=== Section Start ===
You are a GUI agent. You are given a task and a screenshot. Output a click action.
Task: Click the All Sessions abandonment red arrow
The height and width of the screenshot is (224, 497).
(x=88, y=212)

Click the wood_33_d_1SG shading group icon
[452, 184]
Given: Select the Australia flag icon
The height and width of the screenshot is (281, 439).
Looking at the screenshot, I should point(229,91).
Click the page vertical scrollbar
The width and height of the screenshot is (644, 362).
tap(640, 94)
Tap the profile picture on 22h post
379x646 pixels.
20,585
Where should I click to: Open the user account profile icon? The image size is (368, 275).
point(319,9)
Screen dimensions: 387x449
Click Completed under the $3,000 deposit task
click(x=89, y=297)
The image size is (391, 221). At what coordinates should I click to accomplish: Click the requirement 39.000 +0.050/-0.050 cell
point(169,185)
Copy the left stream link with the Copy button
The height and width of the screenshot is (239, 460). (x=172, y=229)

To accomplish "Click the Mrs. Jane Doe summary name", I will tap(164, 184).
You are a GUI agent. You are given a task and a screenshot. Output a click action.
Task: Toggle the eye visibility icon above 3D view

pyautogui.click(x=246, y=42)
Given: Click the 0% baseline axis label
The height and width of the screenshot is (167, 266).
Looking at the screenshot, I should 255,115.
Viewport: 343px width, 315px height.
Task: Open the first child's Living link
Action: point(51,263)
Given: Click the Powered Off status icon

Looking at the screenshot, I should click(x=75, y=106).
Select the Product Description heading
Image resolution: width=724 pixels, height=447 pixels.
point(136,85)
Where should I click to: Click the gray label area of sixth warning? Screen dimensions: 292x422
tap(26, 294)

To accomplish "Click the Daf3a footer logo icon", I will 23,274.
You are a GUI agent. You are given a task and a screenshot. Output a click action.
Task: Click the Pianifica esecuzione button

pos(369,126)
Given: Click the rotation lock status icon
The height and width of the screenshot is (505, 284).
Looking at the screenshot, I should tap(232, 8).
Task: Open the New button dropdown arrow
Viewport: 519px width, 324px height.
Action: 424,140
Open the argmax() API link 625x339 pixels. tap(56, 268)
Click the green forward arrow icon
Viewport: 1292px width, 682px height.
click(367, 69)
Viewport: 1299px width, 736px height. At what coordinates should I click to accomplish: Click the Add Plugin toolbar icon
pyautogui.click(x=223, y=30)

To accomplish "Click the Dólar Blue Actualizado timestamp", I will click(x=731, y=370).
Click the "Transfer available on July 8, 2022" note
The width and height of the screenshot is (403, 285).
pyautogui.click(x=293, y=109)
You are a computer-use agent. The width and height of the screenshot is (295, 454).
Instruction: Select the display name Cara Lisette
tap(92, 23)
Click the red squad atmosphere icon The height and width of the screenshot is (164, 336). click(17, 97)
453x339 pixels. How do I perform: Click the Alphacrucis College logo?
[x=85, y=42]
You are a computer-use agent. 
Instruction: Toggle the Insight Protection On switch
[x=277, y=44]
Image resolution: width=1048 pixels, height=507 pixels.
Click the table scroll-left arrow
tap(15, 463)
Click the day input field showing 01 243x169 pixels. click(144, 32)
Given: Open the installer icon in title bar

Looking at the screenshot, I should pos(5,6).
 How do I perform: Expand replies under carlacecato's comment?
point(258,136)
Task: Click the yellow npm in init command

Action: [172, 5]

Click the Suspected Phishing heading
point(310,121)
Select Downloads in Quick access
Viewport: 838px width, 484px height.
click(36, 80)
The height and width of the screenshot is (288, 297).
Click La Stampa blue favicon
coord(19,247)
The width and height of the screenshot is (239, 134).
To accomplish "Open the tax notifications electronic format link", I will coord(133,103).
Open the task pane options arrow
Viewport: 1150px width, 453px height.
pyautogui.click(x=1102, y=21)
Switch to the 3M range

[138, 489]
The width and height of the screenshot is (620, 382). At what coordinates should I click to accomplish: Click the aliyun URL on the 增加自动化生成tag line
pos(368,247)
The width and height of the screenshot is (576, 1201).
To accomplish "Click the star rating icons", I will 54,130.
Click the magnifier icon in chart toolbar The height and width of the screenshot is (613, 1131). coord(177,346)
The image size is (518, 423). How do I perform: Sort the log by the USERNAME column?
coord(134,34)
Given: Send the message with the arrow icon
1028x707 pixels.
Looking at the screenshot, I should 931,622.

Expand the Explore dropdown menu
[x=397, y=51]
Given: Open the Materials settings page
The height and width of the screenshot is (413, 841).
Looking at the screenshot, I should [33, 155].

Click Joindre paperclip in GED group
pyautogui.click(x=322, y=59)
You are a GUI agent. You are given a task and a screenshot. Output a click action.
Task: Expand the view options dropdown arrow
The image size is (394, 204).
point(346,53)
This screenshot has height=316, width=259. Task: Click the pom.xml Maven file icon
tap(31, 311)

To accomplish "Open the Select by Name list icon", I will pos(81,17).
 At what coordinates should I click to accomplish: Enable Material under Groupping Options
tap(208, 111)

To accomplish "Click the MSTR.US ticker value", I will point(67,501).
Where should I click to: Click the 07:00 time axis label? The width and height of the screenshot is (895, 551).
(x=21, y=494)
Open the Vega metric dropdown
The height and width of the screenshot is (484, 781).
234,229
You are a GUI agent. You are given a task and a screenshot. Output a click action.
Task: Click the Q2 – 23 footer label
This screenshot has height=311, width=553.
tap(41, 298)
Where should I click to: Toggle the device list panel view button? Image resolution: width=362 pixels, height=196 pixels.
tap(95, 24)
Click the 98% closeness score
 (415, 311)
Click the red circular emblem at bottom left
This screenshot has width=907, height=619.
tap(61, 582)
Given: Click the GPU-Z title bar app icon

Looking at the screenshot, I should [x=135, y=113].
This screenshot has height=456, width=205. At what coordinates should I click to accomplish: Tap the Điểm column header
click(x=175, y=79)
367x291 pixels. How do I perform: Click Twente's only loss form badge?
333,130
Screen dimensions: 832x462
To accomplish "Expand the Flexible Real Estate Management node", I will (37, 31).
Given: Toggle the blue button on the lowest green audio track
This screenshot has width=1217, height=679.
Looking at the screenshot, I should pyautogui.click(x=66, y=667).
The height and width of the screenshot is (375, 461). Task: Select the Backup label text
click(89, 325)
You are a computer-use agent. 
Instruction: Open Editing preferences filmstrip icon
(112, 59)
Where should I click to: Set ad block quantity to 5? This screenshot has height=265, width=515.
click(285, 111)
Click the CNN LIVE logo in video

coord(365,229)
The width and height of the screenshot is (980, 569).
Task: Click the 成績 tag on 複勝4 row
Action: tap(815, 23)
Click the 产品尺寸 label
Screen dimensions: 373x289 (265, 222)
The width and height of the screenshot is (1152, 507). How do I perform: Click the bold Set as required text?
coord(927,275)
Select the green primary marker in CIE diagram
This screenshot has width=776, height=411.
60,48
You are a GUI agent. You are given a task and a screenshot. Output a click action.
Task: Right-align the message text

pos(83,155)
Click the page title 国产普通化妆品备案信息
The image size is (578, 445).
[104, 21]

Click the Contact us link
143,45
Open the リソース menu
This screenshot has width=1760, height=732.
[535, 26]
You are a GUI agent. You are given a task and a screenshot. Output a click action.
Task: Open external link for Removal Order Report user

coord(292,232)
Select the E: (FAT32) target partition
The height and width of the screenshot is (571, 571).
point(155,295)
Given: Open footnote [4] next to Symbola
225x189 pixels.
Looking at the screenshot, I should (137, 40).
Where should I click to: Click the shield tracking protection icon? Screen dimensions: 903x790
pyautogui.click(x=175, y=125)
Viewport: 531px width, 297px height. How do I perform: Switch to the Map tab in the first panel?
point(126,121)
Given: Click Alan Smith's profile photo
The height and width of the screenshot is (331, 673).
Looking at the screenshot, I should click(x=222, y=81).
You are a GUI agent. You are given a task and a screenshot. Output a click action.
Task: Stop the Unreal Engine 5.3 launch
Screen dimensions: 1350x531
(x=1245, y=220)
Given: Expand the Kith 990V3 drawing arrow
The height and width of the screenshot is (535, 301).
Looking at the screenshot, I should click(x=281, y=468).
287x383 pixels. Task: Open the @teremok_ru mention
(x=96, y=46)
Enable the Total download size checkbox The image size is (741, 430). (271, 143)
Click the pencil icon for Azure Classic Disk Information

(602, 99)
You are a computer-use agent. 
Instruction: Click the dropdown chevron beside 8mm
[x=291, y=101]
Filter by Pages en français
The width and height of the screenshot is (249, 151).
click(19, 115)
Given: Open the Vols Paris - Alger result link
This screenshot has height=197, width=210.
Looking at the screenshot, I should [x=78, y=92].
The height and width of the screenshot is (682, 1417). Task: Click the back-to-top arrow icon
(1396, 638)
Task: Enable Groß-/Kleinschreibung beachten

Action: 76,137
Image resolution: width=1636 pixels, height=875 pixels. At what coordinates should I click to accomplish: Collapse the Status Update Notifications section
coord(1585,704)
=== Section End ===
▸ PROBLEM TO WORK ON:
Go through the records and report each line that contains "footer".

▸ SOLUTION TO THE PROBLEM:
To accomplish "Click the Daf3a footer logo icon", I will 23,274.
Task: Click the Q2 – 23 footer label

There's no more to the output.